Ping Mu, PhD

Our lab is dedicated to uncovering the molecular mechanisms that drive resistance to targeted and immune therapies in prostate and other cancers. We are also pioneering innovative therapeutic strategies to overcome these resistances, utilizing a range of state-of-the-art techniques, including 3D-cultured organoids, single-cell sequencing, and spatial transcriptomics. Our recent work has been published in top-tier journals such as Cancer Cell (2020, 2023), Cancer Discovery (2024), Nature Cancer (2022), and Oncogene (2024).
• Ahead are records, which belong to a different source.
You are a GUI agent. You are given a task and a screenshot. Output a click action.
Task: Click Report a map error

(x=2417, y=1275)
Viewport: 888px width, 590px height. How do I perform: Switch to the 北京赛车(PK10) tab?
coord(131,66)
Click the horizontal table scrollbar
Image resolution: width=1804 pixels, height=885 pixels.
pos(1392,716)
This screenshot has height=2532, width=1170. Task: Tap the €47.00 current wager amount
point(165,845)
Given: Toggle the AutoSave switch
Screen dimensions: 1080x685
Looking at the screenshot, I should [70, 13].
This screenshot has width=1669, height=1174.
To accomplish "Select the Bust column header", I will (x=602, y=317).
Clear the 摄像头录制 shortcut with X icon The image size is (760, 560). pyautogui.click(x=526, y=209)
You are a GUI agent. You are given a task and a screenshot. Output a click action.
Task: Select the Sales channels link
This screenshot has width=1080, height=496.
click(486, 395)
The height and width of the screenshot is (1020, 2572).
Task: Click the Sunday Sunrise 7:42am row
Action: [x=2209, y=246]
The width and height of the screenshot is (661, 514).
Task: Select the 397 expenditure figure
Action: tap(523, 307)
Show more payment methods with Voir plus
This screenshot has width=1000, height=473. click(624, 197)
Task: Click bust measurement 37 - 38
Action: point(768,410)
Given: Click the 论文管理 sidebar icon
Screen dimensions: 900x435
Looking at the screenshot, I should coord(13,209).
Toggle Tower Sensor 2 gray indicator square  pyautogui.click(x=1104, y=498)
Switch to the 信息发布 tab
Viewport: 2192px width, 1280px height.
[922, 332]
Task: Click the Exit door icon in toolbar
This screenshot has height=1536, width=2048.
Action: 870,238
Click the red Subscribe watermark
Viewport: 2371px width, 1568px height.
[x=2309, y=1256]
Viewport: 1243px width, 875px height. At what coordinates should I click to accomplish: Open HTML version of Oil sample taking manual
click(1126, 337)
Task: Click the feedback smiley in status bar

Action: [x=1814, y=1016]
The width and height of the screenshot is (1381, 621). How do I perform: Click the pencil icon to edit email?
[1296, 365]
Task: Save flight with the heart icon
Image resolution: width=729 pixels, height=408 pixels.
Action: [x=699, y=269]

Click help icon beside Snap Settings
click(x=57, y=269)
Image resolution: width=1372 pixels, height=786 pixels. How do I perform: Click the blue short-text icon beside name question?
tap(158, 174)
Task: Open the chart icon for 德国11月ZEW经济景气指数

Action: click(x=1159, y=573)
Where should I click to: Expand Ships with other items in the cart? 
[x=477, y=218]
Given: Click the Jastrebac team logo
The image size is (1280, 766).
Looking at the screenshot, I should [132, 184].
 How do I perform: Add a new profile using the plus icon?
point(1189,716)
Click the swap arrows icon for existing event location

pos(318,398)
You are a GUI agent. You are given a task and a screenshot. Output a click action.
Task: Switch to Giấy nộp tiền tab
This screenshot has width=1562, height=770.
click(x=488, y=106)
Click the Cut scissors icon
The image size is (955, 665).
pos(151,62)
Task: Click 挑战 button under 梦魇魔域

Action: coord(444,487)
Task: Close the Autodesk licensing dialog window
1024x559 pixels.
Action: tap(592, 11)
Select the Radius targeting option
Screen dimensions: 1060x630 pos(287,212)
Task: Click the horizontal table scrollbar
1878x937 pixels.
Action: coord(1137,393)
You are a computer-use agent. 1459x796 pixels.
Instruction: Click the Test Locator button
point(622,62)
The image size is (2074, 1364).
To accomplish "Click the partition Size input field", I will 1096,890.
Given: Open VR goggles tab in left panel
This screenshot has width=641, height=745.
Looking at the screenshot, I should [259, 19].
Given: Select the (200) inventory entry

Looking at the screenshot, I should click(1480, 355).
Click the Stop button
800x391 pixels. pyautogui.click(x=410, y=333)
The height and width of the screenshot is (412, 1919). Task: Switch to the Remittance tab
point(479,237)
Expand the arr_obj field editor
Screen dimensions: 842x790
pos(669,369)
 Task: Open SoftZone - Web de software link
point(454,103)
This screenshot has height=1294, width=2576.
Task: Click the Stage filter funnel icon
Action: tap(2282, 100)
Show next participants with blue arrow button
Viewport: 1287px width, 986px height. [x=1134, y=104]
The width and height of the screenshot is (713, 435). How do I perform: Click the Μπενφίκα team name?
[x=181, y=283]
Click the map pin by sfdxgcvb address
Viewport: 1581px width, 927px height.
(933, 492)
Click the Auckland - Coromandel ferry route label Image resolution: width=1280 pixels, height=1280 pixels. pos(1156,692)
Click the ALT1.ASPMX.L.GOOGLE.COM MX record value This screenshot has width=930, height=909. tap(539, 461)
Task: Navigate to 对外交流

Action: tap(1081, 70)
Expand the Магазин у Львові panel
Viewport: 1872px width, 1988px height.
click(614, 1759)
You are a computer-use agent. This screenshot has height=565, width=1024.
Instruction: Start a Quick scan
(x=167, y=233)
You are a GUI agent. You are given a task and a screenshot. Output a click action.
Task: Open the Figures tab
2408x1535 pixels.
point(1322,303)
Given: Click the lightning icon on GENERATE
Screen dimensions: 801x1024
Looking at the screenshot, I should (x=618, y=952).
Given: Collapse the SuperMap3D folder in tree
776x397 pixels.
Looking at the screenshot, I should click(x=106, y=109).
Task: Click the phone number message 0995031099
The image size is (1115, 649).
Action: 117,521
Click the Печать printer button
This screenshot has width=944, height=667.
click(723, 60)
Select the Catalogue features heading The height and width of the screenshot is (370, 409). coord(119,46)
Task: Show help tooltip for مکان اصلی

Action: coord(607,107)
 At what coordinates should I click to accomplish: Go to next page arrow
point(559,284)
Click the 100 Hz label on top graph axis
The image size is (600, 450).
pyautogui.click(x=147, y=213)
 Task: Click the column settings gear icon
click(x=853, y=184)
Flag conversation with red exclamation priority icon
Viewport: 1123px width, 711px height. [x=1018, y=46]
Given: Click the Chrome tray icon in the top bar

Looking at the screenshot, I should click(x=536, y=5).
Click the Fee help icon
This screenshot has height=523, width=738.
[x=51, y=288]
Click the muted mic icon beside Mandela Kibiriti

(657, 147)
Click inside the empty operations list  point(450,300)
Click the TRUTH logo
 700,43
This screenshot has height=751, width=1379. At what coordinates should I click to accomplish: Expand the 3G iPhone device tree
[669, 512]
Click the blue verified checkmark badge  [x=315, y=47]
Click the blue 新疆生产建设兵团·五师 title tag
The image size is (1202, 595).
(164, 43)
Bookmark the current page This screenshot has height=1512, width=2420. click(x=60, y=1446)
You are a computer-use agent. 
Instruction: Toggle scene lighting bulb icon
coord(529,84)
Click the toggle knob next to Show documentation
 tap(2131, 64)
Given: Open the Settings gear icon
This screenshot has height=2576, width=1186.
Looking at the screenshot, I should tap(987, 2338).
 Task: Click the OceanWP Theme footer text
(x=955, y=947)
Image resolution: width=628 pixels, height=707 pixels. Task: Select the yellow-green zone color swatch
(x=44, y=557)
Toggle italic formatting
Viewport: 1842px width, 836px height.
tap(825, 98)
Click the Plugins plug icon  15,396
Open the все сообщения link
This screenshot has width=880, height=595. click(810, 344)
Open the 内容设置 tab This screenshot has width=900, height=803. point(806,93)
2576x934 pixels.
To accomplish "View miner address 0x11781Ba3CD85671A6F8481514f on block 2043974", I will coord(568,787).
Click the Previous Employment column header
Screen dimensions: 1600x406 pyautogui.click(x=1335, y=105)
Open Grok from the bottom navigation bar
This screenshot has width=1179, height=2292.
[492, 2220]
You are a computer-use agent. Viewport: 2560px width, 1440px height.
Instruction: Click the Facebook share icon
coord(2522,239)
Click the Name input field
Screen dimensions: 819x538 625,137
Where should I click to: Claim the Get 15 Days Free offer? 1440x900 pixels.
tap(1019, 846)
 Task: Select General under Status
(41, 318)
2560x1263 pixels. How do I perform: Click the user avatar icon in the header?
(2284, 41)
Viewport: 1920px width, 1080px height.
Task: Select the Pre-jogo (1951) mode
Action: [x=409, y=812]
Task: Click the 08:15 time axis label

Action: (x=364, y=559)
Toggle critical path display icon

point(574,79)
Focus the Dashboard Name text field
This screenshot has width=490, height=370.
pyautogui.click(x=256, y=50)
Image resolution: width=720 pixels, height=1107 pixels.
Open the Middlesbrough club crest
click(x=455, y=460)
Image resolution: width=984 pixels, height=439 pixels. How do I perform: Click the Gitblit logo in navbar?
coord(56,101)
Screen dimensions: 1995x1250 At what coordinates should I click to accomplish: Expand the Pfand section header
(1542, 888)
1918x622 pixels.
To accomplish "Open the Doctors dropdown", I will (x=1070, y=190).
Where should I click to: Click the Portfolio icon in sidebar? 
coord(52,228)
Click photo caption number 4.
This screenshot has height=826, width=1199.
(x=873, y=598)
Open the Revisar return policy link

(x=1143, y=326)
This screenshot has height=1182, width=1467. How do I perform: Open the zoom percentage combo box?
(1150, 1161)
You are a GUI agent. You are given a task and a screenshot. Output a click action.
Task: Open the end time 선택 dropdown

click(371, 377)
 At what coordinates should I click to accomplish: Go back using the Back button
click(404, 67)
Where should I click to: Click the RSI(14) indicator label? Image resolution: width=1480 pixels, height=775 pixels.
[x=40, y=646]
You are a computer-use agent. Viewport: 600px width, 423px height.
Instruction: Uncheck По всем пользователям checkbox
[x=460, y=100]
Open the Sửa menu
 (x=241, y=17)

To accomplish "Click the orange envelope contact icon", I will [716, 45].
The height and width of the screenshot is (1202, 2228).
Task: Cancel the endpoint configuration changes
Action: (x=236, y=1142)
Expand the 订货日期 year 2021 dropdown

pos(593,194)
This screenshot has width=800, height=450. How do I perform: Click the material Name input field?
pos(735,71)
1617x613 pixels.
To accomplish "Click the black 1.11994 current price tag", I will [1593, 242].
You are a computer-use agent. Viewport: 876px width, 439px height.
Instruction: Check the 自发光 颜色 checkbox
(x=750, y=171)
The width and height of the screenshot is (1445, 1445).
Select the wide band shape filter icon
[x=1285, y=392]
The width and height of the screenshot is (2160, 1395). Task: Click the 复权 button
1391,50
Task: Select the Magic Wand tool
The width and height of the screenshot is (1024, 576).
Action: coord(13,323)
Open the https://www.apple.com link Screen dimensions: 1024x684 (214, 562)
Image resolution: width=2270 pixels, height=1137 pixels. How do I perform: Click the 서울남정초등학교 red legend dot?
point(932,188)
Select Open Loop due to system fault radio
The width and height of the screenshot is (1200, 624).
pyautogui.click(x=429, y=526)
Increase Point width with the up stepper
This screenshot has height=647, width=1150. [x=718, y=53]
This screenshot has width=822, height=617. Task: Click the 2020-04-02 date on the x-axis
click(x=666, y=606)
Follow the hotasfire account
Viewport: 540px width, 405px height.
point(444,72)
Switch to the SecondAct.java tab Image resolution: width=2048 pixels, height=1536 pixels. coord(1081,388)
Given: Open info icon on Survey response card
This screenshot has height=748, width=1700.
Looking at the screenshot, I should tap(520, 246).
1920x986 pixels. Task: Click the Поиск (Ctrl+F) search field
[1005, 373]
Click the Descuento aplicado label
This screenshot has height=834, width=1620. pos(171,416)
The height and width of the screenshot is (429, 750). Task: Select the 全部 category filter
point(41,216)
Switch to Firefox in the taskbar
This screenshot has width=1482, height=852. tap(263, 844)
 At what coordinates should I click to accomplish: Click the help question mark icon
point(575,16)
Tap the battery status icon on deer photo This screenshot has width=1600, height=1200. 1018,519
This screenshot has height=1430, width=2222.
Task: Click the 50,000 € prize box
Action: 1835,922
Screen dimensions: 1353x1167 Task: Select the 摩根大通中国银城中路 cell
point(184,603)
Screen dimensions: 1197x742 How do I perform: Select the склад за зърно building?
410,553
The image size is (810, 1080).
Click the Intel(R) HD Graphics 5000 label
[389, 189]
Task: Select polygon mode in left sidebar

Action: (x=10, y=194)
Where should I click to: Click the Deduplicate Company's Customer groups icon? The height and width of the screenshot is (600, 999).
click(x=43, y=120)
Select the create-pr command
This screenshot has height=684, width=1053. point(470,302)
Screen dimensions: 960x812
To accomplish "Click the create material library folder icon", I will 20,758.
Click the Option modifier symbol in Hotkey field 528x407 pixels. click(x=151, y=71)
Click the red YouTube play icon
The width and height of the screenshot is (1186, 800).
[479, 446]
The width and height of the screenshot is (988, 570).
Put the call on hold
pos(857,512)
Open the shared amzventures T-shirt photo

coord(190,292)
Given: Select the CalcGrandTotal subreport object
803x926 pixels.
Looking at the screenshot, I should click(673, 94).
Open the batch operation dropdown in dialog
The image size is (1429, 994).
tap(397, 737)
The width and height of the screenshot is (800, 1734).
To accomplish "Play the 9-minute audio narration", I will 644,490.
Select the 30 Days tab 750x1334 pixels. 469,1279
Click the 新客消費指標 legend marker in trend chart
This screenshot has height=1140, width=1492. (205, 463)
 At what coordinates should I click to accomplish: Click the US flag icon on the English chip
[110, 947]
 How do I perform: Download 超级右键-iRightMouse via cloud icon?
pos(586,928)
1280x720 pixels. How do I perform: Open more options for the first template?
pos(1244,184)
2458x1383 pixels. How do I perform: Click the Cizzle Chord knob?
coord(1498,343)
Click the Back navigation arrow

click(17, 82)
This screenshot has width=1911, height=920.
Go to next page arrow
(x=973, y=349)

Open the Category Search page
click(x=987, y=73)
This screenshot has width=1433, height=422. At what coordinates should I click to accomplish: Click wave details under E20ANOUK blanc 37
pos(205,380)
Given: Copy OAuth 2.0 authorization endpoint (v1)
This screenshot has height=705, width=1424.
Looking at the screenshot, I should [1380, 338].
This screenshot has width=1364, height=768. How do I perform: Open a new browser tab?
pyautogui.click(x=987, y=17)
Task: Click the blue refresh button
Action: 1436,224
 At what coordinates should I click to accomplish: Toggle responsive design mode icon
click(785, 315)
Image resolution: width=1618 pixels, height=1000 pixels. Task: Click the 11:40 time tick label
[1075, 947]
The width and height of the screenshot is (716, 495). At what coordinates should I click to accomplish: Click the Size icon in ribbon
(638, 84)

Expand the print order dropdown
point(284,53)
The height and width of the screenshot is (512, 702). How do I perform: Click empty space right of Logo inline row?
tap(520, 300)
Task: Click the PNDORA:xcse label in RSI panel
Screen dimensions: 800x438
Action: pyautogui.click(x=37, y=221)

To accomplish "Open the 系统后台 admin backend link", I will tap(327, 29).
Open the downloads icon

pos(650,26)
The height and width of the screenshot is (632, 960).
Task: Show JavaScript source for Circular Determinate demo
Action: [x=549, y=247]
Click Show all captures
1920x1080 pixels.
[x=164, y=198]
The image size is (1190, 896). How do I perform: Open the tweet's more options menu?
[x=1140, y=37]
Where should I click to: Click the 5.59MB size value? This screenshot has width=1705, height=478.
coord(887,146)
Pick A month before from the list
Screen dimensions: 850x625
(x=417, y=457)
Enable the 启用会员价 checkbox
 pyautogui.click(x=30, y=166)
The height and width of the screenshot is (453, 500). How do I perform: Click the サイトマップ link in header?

Exciting Research Directions in the Lab:

1. Mechanisms of Therapy Resistance and Tumor Evolution in Prostate Cancer

Our lab investigates the molecular mechanisms driving therapy resistance in prostate and bladder cancers, with particular emphasis on lineage plasticity, epigenetic rewiring, and mutagenesis. We aim to unravel how lineage transitions contribute to resistance and to identify novel combination strategies that can prevent or reverse these adaptive states. By leveraging CRISPR-based Perturb-seq in 3D organoid models, we systematically dissect the function of novel tumor suppressors and oncogenes and uncover resistance drivers to AR-targeted and immune therapies. These efforts are complemented by studies on tumor evolution, heterogeneity, and the mechanisms promoting genomic instability under therapeutic pressure.

2. Tumor Microenvironment, Immune Modulation, and Spatial Heterogeneity

Understanding how prostate and bladder cancers interacts with and remodels its microenvironment is central to our research. We study how tumor-intrinsic factors modulate immune evasion and reprogram stromal and immune cell populations to support resistance. To achieve spatial and single-cell resolution, we perform integrative single-cell and spatial transcriptomic profiling of clinical specimens. These analyses, coupled with advanced machine learning, allow us to construct detailed cellular atlases of prostate tumors and their microenvironments, guiding the discovery of microenvironment-informed therapeutic strategies.

3. Translational Platforms: AI-Driven Precision Medicine and Patient-Derived Organoids

Our lab develops and applies proprietary AI models tailored for prostate and bladder cancers, integrating single-cell and spatial transcriptomic data from FFPE samples and patient-derived organoids to predict molecular subtypes and therapy response. These tools power a precision oncology framework that enables data-driven treatment selection. In parallel, we generate patient-derived 3D organoids as functional avatars to test therapeutic efficacy and resistance. By combining organoid-based drug testing with AI-guided prediction, we aim to deliver individualized, evidence-based treatment strategies for prostate cancer patients.